Article by Nicole Visschedyk,
Photo by Peter J. Thompson,
If you think the new Olive and Olive Oil shop is the ultimate in niche shopping, consider this: Not only is every item in the store olive-based, but it all comes from one small village in Northern Turkey.
Mehmet Uzel, who opened Toronto’s first olive-only store just off the Danforth in Riverdale a month ago, imports his product from his hometown, a small village just outside the port town of Gemlick, Turkey.
His family has been cultivating and curing olives on the steep Turkish hills in the traditional way for generations.
“As a kid big guys came to my family village to buy our olives to sell them for more money in Europe.” said Mr. Uzel. “I thought, I can do that.”
So began a journey that brought the young man to the United States and then to Canada. After seven years of saving money working in construction Mr. Uzel is finally realizing his dream of selling his family’s olives internationally.
“It’s always been on my mind to come to Canada because it’s an international country,” he said. “From Canada I can sell my olives all over the world.”
From behind the counter at 585 Jones Ave., Mr. Uzel sells the specially seasoned olives with lemons, basil and other spices. The recipes are the ones he grew up on as a child.

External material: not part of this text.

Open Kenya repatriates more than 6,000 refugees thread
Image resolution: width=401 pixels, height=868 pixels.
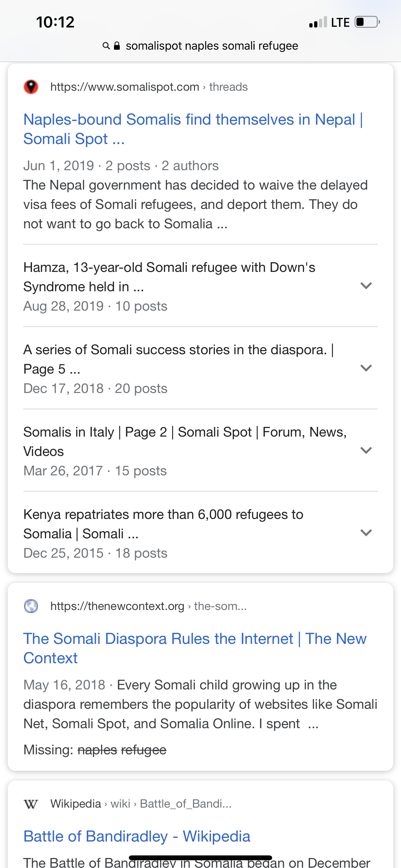pos(163,524)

“We ate olives all the time, we used to eat them about 30 different ways. We ate them for breakfast, they were always on the table,” said Mr. Uzel. “ I love olives.”
Olives grow in dry arid climates, often on steep slopes. Mr. Uzel’s extended family works year around harvesting and curing.
When first picked the olives are not edible, and the complex method for fermenting the small fruits has not changes for centuries. Come September, harvest time, the family works day and night. “Harvest time is always a happy time.” Said Mr. Uzel, who remembers days filled with hard work, dancing and singing.
The black olives are ripened on the trees, with the best tasting ones harvested from the top of the trees, he explained. “They are picked by hand from the slopped plantations using long ladders.”
His olives are all certified organic and and fermented in large stone vats. “The vats are much better then plastic barrels used in factories,” insisted Mr. Uzel, gesturing with his arms to describe a vat the size of a small room.
“The tank is salted to allow fermentation and fresh water is added regularly.”
Once the fermentation is complete the olives are packaged and Mr. Uzel has them shipped to Toronto.
What does Mr. Uzel mother think of her family recipe being sold in internationally? “She just laughs,” he said.